世界に出て勝負をしたい。朴玄泰は、高校を卒業すると同時に故郷の韓国・釜山を離れ、首都ソウルの大学に進学して情報・マルチメディアを専攻した。兵役も含めて6年余りをかけてたどり着いた答えは「ITの分野で世界で通用する仕事をしたい」である。そんな朴の目に、世界に向けて仕事ができる会社として映ったのが日本のGMOインターネットだった。入社した後は、ゲーム業界向けクラウド基盤サービスの開発に没頭してきた。
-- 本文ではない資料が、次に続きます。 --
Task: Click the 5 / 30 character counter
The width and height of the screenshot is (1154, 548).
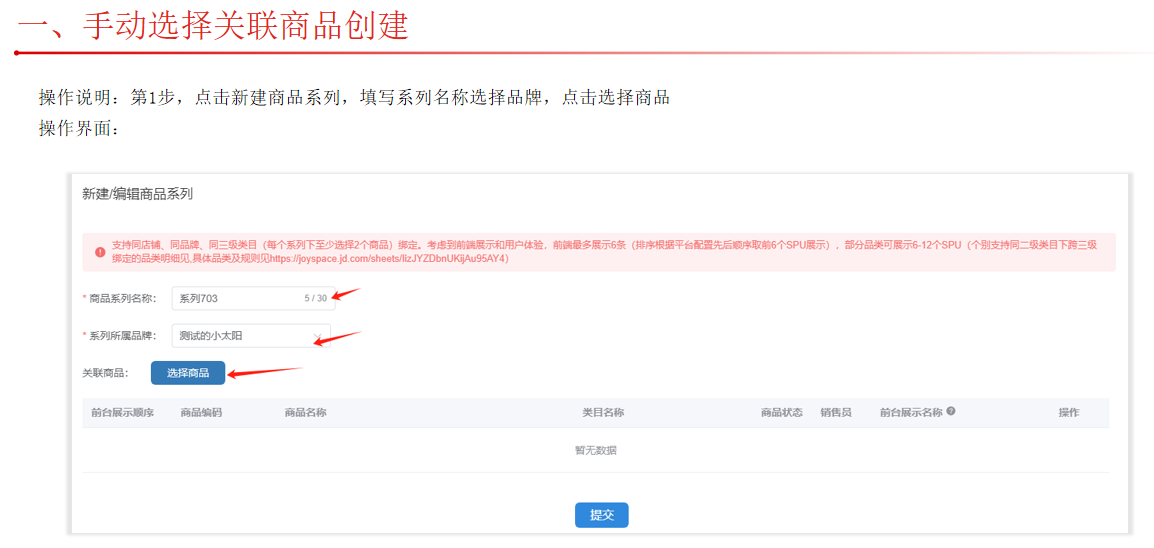Action: coord(315,298)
日本での仕事を選んだのは、「まずは異文化を体験し、海外での経験を積むことが自分のキャリアを伸ばすのに欠かせない」と判断したからだ。日本や韓国、欧米やアジア、どこで仕事をするにしても、ビジネスにおける国際感覚を磨くには、海外で仕事をするのが手っ取り早いと考えた。
今年4月には、担当している「GMOアプリクラウド」を全面刷新。これまで半ば独自につくり込んできたクラウド基盤にオープンソースソフト「OpenStack」を採用し、使い勝手を“世界基準”に合わせた。ゲーム業界は、国内外のソーシャルメディアへの対応が急ピッチで進んでいて、そのサーバーリソースとして「GMOアプリクラウド」が選ばれている。
来日してみえてきたのは、日本と韓国の等身大の姿だった。韓国のIT業界はとにかくスピードで勝るのに対して、日本はていねいにつくり込むだけに、スピードの面で劣る。世界市場では、ビジネスの闘争心も韓国に押されているようにみえる。であれば、「日本のITサービスにスピードと海外ビジネスに対する貪欲さを自分が付加すれば必ず伸びる。ソーシャルゲームが世界的に伸びる時期は今しかない」と、自らを鼓舞しながら開発にいそしんでいる。(文中敬称略)
プロフィール
朴 玄泰
朴 玄泰(Hyuntae Park)
1980年、韓国・釜山生まれ。兵役を終えた後、07年、慶熙大学を卒業(情報・マルチメディアを専攻)。同年、来日。都内のSIerでの勤務を経て、10年、GMOインターネットに入社。ゲーム業界向けクラウド基盤サービス「GMOアプリクラウド」事業を担当。